Se llamaba Zenaida, y sabiamos bien que nos espiaba.
Se llamaba Zenaida, y le exigía a mi abuela las dalias blancas que cultivaba para nuestros propios muertos, porque el retrato del Ché en su sala las merecía más.
Se llamaba Zenaida, y nos paró a mi hermana y a mí en la calle para preguntar si éramos hijas del general Ochoa, mientras aquel juicio de espanto acontecía cada noche, sólo porque nuestro papá se le parecía físicamente.
Se llamaba Zenaida, y no encontramos un ramalazo de compasión cuando la vimos decaer, adelgazar, consumirse, convertirse en una epecie de fantasma, perdido todo rastro de descaro y sorna, y por último desaparecer, víctima de un cáncer de estómago que no conoció paliativos.

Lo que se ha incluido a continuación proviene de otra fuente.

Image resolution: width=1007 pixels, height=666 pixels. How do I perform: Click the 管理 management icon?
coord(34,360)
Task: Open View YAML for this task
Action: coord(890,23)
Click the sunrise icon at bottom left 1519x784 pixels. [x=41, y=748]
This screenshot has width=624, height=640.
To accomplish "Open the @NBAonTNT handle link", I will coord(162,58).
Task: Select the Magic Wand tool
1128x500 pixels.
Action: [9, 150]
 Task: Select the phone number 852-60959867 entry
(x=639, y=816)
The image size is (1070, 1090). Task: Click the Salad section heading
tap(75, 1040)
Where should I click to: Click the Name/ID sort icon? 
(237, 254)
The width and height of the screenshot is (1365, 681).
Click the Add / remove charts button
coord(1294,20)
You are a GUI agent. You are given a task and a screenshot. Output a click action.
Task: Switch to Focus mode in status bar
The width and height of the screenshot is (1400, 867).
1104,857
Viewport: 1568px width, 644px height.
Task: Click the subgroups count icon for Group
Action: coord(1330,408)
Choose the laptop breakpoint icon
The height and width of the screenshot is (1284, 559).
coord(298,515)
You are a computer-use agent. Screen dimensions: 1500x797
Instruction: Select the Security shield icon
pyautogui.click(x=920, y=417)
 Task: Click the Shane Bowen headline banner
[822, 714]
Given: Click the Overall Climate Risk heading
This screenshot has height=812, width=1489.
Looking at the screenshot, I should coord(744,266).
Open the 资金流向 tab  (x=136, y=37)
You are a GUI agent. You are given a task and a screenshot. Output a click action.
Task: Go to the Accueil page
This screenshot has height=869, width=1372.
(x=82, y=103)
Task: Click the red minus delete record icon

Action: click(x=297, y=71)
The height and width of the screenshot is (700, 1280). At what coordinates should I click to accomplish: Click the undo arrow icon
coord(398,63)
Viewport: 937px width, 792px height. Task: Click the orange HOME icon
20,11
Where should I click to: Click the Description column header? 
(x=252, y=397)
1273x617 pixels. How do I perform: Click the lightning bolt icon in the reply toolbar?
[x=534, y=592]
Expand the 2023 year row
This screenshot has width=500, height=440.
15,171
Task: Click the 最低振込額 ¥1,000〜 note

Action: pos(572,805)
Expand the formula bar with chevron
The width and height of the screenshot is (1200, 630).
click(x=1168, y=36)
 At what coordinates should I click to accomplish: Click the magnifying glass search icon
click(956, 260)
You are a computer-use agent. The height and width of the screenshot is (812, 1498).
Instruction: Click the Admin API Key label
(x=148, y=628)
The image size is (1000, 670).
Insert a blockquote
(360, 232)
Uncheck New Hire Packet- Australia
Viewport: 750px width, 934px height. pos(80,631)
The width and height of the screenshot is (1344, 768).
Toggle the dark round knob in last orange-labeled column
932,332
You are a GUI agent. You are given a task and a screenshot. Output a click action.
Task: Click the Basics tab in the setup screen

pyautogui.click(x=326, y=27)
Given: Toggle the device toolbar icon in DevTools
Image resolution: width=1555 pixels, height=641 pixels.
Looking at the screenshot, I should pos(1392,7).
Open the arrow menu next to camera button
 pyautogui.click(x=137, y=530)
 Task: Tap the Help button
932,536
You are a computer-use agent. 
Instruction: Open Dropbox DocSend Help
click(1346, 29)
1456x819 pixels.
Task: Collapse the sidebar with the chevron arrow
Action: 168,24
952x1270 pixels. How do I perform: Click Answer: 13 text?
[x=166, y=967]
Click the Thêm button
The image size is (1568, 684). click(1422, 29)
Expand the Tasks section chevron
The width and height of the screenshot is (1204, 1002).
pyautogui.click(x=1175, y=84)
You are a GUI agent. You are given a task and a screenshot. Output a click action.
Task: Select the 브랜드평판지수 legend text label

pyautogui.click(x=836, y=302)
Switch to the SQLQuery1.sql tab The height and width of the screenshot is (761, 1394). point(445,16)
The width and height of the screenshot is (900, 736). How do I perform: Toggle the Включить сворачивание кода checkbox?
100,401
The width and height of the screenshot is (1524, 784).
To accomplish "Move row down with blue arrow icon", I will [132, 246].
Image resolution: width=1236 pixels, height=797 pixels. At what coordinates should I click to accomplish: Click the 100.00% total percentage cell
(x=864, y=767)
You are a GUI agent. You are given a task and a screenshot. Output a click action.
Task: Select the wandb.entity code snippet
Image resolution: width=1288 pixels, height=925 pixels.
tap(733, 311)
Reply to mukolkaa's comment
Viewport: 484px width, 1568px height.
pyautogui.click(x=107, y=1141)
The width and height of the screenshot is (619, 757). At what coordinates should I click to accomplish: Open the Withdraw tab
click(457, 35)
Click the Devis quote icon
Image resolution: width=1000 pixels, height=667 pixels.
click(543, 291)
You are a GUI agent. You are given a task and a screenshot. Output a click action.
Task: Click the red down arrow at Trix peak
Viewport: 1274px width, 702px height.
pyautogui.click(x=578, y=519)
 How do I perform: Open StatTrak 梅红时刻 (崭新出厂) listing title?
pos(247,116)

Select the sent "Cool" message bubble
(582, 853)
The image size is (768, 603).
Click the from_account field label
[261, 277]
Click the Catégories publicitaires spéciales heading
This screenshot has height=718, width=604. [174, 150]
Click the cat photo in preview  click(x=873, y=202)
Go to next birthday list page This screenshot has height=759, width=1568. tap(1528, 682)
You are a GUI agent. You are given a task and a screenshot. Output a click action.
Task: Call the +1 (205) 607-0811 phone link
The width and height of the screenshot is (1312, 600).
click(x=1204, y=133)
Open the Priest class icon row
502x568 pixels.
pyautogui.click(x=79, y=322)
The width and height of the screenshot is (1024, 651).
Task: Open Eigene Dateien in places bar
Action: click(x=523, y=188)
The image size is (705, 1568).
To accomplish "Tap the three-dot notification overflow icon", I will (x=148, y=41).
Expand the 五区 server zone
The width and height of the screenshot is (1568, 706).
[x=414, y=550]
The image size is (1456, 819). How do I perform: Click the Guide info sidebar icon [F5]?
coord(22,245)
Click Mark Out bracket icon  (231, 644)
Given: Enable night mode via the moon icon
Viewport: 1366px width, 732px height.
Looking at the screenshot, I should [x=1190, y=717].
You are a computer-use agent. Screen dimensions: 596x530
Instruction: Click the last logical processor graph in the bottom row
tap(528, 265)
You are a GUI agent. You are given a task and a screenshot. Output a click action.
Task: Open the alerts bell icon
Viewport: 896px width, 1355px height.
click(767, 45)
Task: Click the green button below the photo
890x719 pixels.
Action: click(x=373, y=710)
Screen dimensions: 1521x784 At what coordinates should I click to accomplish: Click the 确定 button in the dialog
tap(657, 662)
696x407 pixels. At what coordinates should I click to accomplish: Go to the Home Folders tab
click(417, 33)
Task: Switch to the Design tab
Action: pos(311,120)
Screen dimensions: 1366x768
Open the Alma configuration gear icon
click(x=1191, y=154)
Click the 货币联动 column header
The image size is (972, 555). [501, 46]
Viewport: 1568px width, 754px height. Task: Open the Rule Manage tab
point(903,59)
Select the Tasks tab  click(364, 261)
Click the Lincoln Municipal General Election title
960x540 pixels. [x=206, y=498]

Se llamaba Zenaida, y tuvo una nuera dulce y pequeñita que es mi amiga para abrazar largo.
Se llamaba Zenaida, y tuvo una nieta oscura e inquieta para quien compro y llevo leves vestidos que la hacen feliz.
El odio no ha de dejarse en herencia. Nadie debe heredarlo, nunca. Los pecados del padre, sólo en voz de Tom Waits, si llueve.
No comments:
Post a Comment
¡Habla, pueblo de Aura!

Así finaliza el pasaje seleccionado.